PRÉTENTIONS ET MOYENS DES PARTIES
Advance
Éléments de preuve présentés
[19] Selon Advance, les éléments de preuve présentés par Mme Goodall sont les suivants :
1) le magazine GLAMOUR est distribué sans interruption au Canada depuis 70 ans, soit depuis 1938, et est offert en vente dans plus de 200 pays, dont le Canada et les États‑Unis;
2) Même si, au départ, elle n’était employée que dans le domaine de l’édition, la marque GLAMOUR est employée en liaison avec l’ensemble des marchandises et services suivants :
1. un magazine;
2. des disques CD‑ROM interactifs ayant trait à des périodiques et à des magazines dans les domaines de la mode, des produits de beauté et du divertissement, des disques compacts préenregistrés, à savoir des jeux et catalogues de magazine dans les domaines de la mode, des produits de beauté et du divertissement, des cassettes audio et vidéo préenregistrées, des publications électroniques, à savoir des magazines et logiciels consultables ayant trait aux périodiques et aux magazines dans les domaines de la mode, des produits de beauté et du divertissement;
3. des magazines et publications en ligne distribués sous forme électronique au moyen d’Internet et de l’exploitation d’un site Web d’Internet qui permet aux consommateurs de souscrire à des magazines d’intérêt général et permet aux annonceurs de promouvoir leurs biens et services au moyen d’Internet;
4. fournir de l’information axée sur les femmes et portant sur la mode, les produits de beauté, le style et la culture, par la télévision, par satellite, au moyen de réseaux informatiques audios, vidéos et mondiaux et offrir une vaste gamme d’informations par le biais de réseaux informatiques mondiaux et des médias sans fil.

EXERCICE ÉCRIT:
D'après l'extrait du document, depuis quelle année le magazine GLAMOUR est-il distribué sans interruption au Canada ? Le matériel ci-dessous n'intervient nullement ici.

LIGNES DE DONNÉES:
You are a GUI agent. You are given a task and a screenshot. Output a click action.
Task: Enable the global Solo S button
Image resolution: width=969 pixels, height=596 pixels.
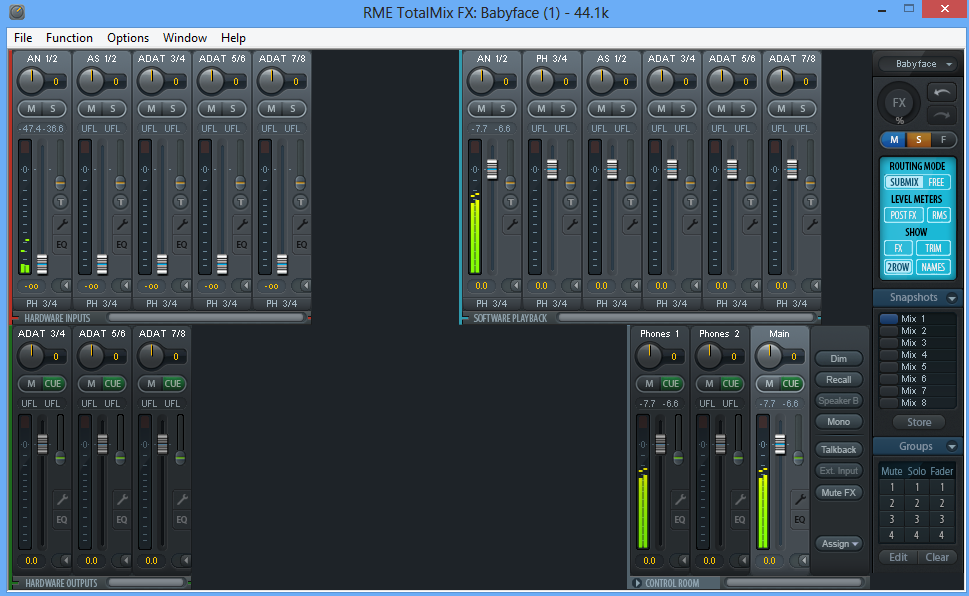coord(917,139)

RÉPONSE COMPLÈTE:
Depuis 1938, soit depuis 70 ans.